When the line containing "Screen dimensions: 1568x630" is found in the data below, copy it and each line after it through the line containing "Open table column settings gear", exactly and with no others.

** Opening Exercise material block **

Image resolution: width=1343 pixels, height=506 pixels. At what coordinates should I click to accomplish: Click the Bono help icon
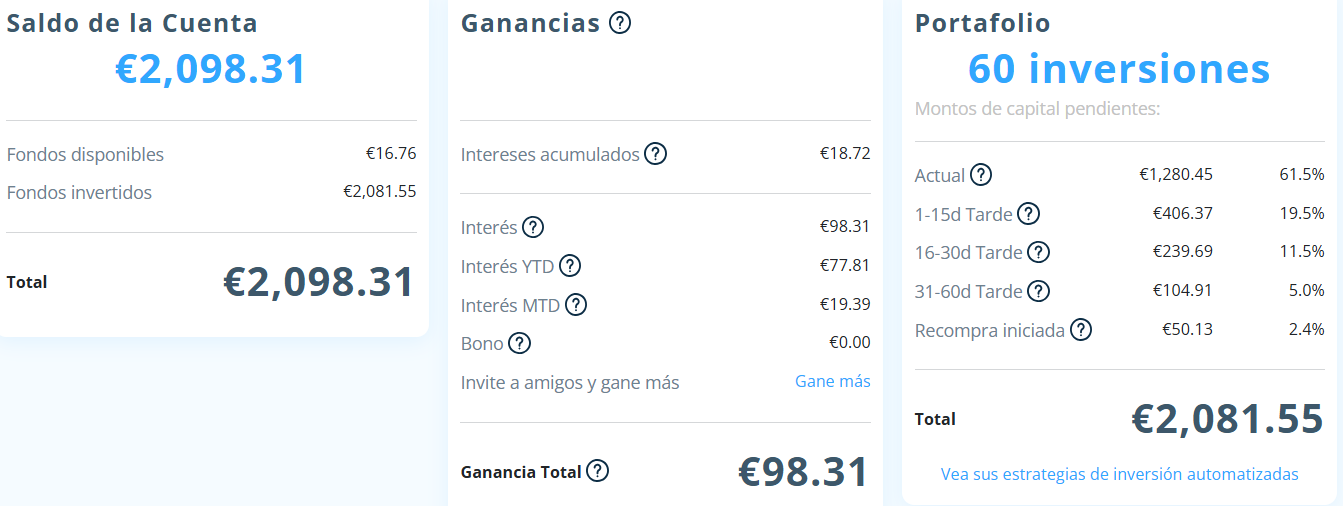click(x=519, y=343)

** Closing Exercise material block **
** Opening Exercise material block **

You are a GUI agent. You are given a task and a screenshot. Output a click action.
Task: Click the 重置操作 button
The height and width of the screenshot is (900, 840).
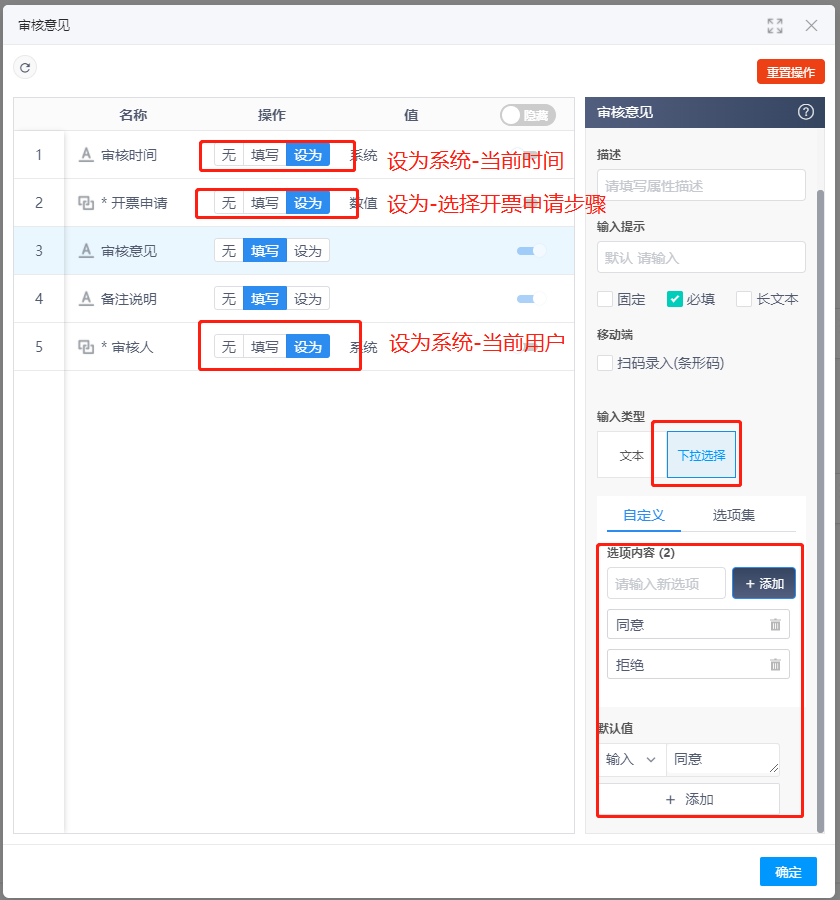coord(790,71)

** Closing Exercise material block **
** Opening Exercise material block **

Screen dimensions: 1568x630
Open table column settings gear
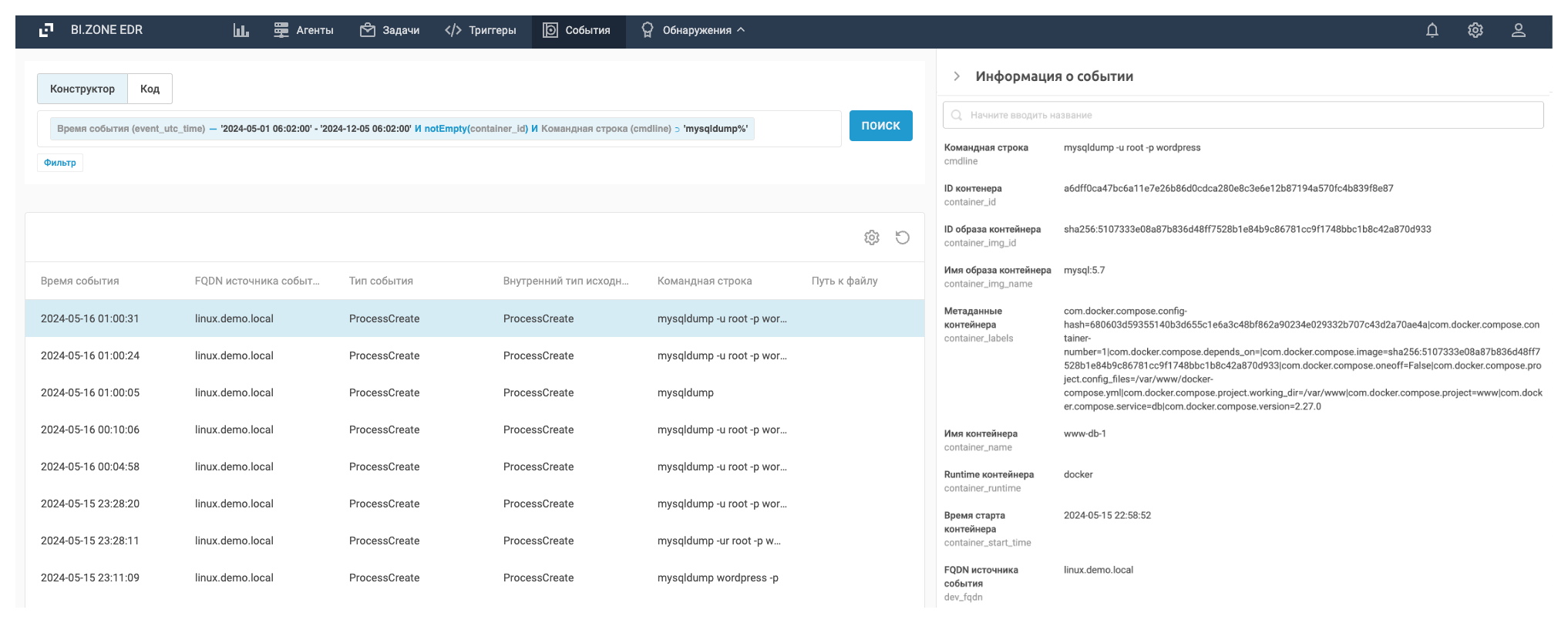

** Closing Exercise material block **

> **The completed task**
Screen dimensions: 1568x630
Open table column settings gear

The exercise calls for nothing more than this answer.